Rischia di annegare, salvato da 2 carabinieri del Reggimento “Tuscania”

Rischia di annegare, salvato da 2 carabinieri del Reggimento “Tuscania”

Immagine di archivio

Livorno 26 settembre 2021

Nella serata di ieri, un uomo di 39 anni, per cause ancora da accertare, privo di sensi è caduto in acqua nel canale all’altezza di Scali delle Macine, rischiando di annegare.

A salvarlo però sono intervenuti due Carabinieri del Reggimento Paracadutisti “Tuscania” liberi dal servizio:

il Brigadiere Capo Qualifica Speciale Pietro Bray e l’Appuntato Scelto Qualifica Speciale Simone Urbinati.

 

Intorno alle 18.45, il Brigadiere Capo Bray, che abita proprio dove è avvenuto il fatto, veniva avvertito dalla moglie di aver sentito un uomo cadere in acqua.

Subito il Brigadiere si precipitava lungo l’argine del fosso per individuare e cercare di recuperare il malcapitato, chiedendo una mano ai passanti.

A raccogliere il grido di aiuto interveniva solo il suo commilitone, l’Appuntato Scelto Urbinati, anche lui abitante in quella zona.

I due militari salivano su un’imbarcazione e trovata una cima alla cui estremità era assicurato un galleggiante, formando una catena umana, lanciavano la corda.

Al secondo tentativo, i due Carabinieri riuscivano ad agganciare al piede del 39enne il galleggiante.

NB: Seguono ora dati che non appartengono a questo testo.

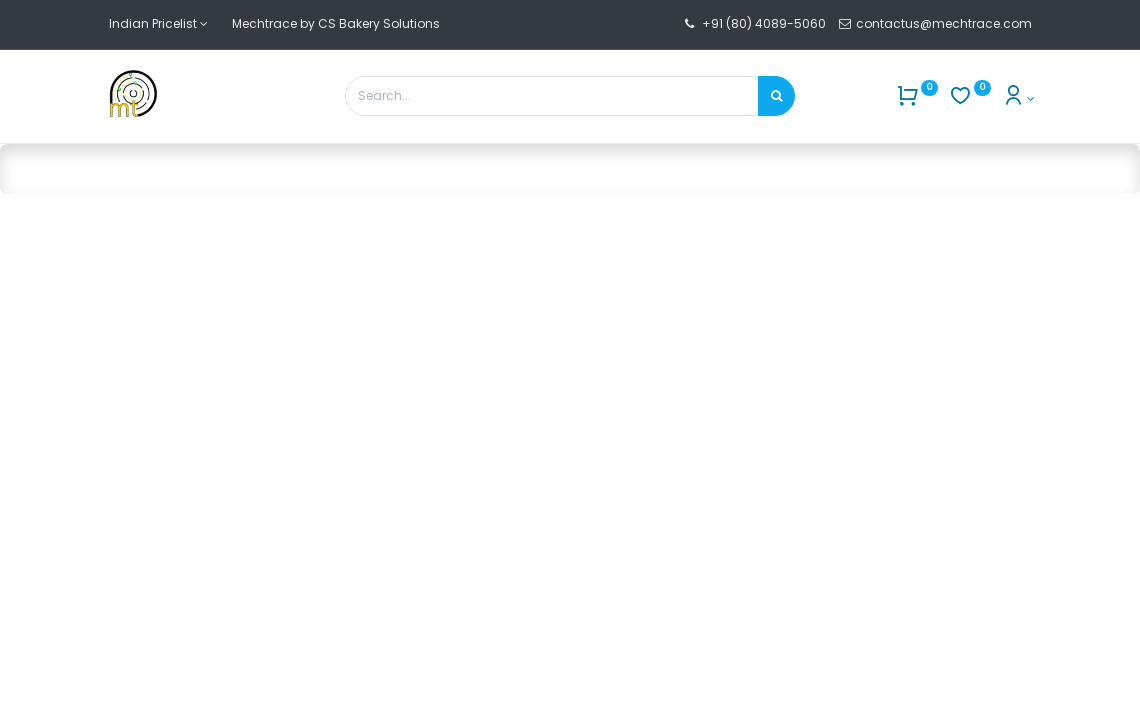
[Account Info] (1018, 98)
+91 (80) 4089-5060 (764, 23)
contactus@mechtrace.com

Con tutta la loro forza il Brigadiere Bray e l’Appuntato Urbinati portavano sulla poppa del natante l’uomo, violaceo e privo di sensi.

Saggiamente l’uomo veniva posto su un fianco: manovra, questa, che ha consentito di salvargli la vita.

 

È iniziata a fuoriuscire l’acqua ed il 39enne ha aperto gli occhi.

Proprio in quel momento è giunto il personale sanitario che ha proseguito l’attività di soccorso.